Slides from presentation depicting distribution of elements with issues
New log in interactive prototype for the “happy path”
An entire login redesign was created for non-critical login usability issues. I prepared a thorough, 8-flow interactive prototype for web, mobile, and tablet. For general security reasons, I cannot demonstrate all the flows. Instead, I have provided a basic, “happy path” for logging in.
The beauty behind these new flows is that the sign up process for approved users is much, much easier and more direct. Currently, approved users have to jump around to a few sites and respond to an email that is not addressed by Werner. Of course, this, on its own, can appear to be a scam.

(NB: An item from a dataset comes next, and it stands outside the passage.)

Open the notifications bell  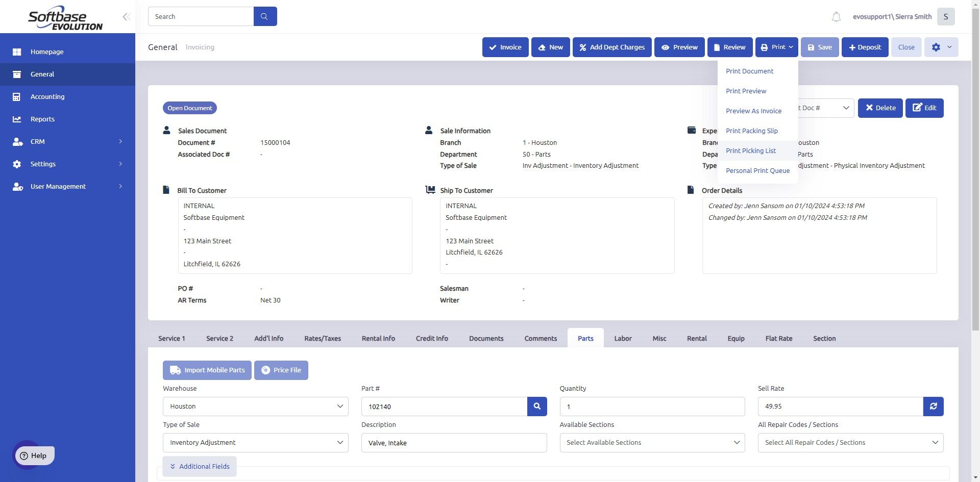(x=836, y=17)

3-step sign up process with ease in-out timing animation principle
Instead, users can now sign up directly through the site by inputting their emails. The Werner system will detect that this is an “approved” user and prompt a guided 3-step sign up process to help users quickly finish the sign up process and get to the Werner site. I provide meaningful information throughout the process to give users signals for what they need to do. This includes:
repeating the email that they used during sign in
highlighting which step they are on within the 3-step process
checking the password automatically, without a submit button, to ensure it follows all the required rules for password setup
Technical limitations include the Okta API, multi-system integration, and multi-carrier account support. During this redesign, I also extended the Werner modernization initiative by applying a new background image. The original image was a JPG with a truck and text, all of which would horizontally squish to fit mobile devices. Now, this abstract SVG is much easier to resize to fit any device type, and it brings a new, modern look to Werner. As of March 2022, these flows are currently in development.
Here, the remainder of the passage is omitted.